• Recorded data

************

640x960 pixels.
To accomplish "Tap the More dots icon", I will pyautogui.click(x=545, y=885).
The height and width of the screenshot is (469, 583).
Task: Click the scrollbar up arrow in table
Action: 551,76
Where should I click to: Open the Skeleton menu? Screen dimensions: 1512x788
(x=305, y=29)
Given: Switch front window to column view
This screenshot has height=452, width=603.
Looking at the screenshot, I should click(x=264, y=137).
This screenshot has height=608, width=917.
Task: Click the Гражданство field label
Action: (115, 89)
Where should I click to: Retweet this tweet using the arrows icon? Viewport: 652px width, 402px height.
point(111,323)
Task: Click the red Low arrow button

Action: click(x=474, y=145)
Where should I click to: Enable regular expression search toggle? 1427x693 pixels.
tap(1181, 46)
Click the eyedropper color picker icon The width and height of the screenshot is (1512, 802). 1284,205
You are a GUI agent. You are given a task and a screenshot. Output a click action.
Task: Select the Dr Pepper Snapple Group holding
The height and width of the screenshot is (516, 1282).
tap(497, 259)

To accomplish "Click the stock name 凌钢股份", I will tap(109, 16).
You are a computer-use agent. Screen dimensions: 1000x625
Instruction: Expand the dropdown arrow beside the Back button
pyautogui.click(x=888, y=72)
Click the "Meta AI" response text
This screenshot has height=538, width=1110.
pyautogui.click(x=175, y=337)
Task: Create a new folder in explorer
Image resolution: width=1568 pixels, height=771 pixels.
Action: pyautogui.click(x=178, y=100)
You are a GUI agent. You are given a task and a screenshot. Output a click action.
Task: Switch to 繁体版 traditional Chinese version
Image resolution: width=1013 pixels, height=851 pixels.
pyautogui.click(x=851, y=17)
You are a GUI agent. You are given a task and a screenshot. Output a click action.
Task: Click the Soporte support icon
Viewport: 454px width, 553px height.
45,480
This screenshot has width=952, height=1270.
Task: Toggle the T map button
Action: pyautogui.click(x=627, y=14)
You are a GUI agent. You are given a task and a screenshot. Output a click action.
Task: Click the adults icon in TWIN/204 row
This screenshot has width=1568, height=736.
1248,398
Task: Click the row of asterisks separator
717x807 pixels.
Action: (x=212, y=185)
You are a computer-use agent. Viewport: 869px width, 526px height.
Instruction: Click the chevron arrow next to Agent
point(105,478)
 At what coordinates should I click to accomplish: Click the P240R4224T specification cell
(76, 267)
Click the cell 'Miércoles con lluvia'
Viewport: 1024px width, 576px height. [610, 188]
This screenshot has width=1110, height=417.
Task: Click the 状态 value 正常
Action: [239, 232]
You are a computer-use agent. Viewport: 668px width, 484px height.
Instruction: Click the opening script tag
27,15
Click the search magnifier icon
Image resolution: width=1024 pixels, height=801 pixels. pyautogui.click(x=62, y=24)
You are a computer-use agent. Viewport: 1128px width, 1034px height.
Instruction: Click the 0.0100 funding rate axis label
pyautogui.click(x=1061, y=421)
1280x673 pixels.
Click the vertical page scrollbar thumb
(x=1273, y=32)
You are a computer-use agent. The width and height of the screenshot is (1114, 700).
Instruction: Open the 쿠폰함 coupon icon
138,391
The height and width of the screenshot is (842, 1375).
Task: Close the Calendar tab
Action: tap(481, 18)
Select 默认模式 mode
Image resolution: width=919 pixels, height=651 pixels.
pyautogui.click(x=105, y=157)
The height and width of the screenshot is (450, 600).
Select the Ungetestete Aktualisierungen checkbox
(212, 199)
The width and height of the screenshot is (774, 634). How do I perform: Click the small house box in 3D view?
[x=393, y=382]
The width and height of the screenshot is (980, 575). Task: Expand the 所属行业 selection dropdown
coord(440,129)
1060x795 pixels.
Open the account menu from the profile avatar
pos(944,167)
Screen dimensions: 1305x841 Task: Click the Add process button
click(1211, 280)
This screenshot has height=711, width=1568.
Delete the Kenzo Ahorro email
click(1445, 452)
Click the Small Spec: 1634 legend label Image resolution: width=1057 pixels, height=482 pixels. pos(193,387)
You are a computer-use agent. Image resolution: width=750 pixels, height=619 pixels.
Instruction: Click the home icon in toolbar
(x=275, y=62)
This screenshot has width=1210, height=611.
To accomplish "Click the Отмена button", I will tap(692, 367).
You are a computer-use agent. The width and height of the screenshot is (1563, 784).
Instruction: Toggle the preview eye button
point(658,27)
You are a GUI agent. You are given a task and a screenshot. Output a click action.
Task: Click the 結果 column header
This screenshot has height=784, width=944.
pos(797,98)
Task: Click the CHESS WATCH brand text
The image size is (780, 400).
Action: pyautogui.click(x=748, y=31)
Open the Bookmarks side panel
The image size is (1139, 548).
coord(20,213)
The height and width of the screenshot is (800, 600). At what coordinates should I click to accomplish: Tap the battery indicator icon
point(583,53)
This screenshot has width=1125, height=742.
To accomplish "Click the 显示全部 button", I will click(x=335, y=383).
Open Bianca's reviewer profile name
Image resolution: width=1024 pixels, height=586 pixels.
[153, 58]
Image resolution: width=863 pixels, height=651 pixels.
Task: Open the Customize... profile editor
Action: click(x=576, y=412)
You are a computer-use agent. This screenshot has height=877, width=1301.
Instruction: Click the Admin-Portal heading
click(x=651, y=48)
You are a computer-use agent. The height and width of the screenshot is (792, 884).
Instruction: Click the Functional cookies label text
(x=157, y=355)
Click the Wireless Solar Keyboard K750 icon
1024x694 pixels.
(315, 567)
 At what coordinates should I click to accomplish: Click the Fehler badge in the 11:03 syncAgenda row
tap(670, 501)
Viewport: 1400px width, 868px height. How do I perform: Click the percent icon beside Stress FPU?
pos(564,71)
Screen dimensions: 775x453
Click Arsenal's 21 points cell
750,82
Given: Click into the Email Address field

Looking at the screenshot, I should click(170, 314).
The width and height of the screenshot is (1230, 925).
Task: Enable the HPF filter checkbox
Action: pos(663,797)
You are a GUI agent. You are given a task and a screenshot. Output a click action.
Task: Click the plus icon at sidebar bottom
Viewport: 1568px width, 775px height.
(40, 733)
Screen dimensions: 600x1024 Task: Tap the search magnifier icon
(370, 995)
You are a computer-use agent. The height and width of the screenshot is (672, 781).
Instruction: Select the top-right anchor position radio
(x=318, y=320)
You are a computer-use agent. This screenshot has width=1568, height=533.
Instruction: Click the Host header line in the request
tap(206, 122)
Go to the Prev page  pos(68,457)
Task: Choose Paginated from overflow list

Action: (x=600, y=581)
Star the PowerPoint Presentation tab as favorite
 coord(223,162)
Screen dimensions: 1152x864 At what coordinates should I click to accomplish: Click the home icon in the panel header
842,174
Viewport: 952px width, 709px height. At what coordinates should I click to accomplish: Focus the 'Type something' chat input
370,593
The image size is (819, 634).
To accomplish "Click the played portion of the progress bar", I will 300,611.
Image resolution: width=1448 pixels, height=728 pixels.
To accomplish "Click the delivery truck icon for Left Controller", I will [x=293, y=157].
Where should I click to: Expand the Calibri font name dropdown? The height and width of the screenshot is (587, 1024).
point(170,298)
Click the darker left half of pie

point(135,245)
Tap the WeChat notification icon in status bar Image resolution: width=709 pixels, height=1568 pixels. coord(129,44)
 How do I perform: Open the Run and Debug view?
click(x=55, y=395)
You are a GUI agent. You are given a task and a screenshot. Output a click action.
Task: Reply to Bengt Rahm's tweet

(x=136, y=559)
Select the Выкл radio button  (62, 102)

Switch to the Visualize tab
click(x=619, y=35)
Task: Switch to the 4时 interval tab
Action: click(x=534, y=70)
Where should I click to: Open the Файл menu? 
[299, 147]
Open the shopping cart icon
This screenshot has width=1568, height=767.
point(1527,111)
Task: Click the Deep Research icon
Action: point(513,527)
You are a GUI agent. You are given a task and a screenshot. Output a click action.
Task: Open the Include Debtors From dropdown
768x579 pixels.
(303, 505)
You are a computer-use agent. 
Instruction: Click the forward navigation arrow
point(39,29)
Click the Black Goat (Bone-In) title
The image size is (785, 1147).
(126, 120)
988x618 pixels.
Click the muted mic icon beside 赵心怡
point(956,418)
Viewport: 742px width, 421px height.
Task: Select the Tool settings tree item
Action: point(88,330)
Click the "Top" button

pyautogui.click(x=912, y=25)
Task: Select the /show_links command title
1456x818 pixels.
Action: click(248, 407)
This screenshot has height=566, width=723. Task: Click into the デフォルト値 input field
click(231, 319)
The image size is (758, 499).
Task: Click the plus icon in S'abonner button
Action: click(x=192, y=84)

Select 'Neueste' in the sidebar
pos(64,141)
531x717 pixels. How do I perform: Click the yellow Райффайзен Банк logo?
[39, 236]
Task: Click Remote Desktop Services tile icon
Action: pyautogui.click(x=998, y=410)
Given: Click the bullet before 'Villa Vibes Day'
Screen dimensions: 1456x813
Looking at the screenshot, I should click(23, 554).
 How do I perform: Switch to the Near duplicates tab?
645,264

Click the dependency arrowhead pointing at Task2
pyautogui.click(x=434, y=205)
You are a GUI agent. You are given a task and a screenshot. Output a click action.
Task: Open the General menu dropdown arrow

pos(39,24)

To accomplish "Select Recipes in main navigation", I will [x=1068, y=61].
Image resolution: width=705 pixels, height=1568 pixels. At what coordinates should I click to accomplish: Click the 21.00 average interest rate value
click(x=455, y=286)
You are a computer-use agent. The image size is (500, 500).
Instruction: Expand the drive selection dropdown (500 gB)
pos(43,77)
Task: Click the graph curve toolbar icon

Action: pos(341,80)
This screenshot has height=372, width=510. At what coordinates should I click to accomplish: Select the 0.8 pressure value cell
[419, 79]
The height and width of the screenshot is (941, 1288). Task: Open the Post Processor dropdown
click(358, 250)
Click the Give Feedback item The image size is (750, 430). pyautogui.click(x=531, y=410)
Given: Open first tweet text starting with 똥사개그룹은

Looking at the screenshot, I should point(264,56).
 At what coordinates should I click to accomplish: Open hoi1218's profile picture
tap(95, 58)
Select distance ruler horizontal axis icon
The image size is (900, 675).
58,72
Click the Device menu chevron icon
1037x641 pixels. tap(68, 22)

************

• What you need to do
Please reproduce the lines from the line with "Image resolution: width=1013" to the line with "You are a computer-use agent. Viewport: 1128px", both ends included, exactly as they appear above.

• Exercise response
Image resolution: width=1013 pixels, height=851 pixels.
pyautogui.click(x=851, y=17)
You are a GUI agent. You are given a task and a screenshot. Output a click action.
Task: Click the Soporte support icon
Viewport: 454px width, 553px height.
45,480
This screenshot has width=952, height=1270.
Task: Toggle the T map button
Action: pyautogui.click(x=627, y=14)
You are a GUI agent. You are given a task and a screenshot. Output a click action.
Task: Click the adults icon in TWIN/204 row
This screenshot has width=1568, height=736.
1248,398
Task: Click the row of asterisks separator
717x807 pixels.
Action: (x=212, y=185)
You are a computer-use agent. Viewport: 869px width, 526px height.
Instruction: Click the chevron arrow next to Agent
point(105,478)
 At what coordinates should I click to accomplish: Click the P240R4224T specification cell
(76, 267)
Click the cell 'Miércoles con lluvia'
Viewport: 1024px width, 576px height. [610, 188]
This screenshot has width=1110, height=417.
Task: Click the 状态 value 正常
Action: [239, 232]
You are a computer-use agent. Viewport: 668px width, 484px height.
Instruction: Click the opening script tag
27,15
Click the search magnifier icon
Image resolution: width=1024 pixels, height=801 pixels. pyautogui.click(x=62, y=24)
You are a computer-use agent. Viewport: 1128px width, 1034px height.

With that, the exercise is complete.